*WORK TO BE COMPLETED*: Output only the stretch of the listing that starts at the line containing "Task: Share the post using the share icon" and ends at the line containing "This screenshot has height=1008, width=1177.", reproduced exactly with both ends.

*RECORDS TO USE*:
┌──

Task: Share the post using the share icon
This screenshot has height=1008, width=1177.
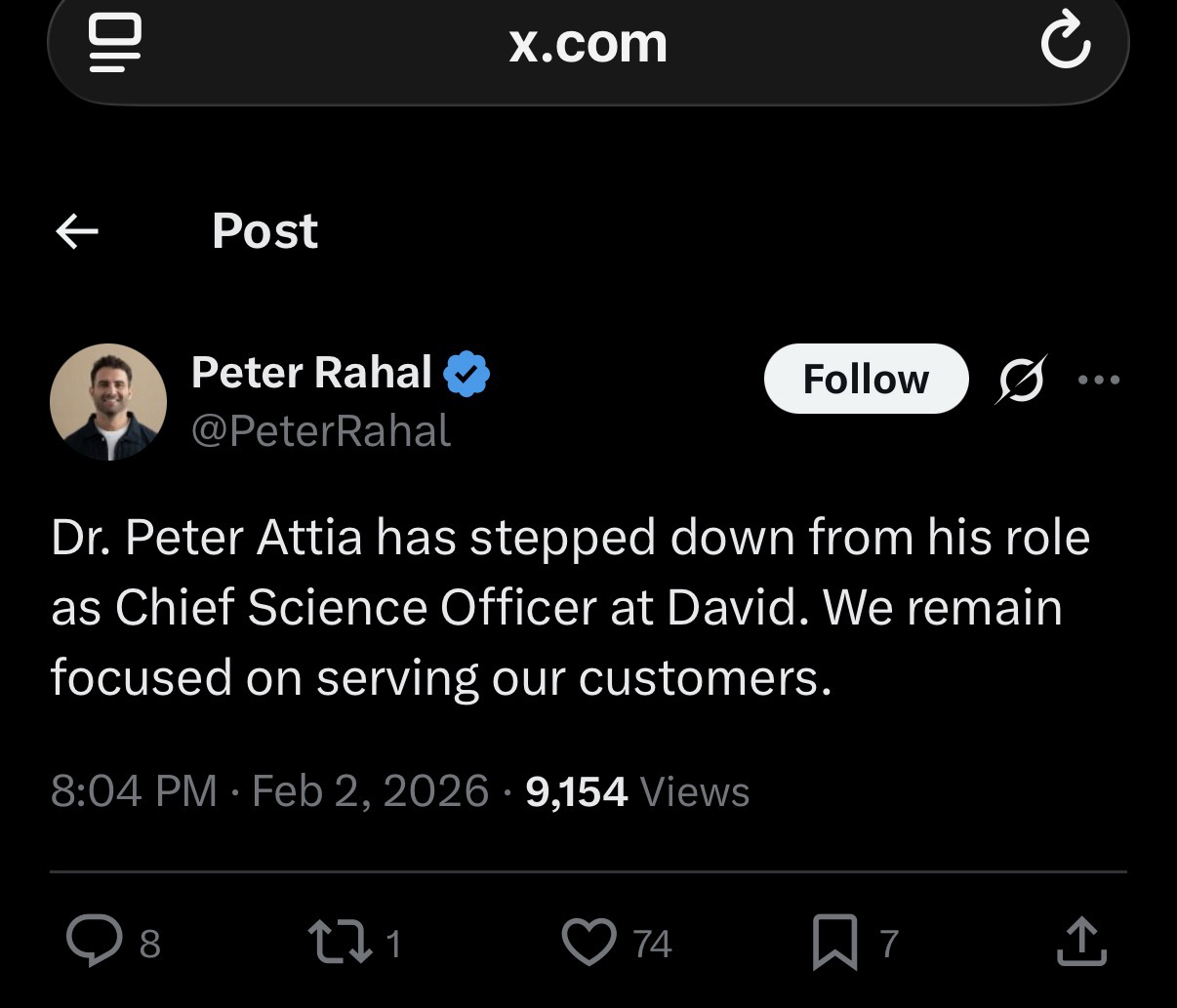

└──
┌──

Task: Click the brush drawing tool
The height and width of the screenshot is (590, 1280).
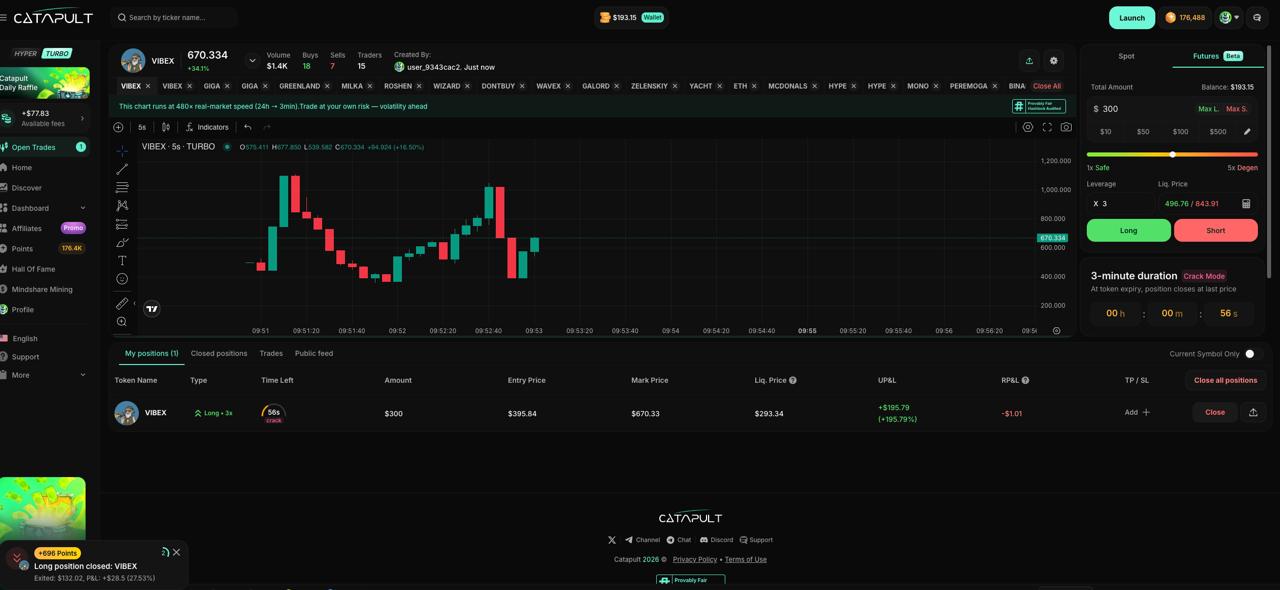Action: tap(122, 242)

└──

*WRITTEN REPLY*:
Task: Share the post using the share icon
This screenshot has height=1008, width=1177.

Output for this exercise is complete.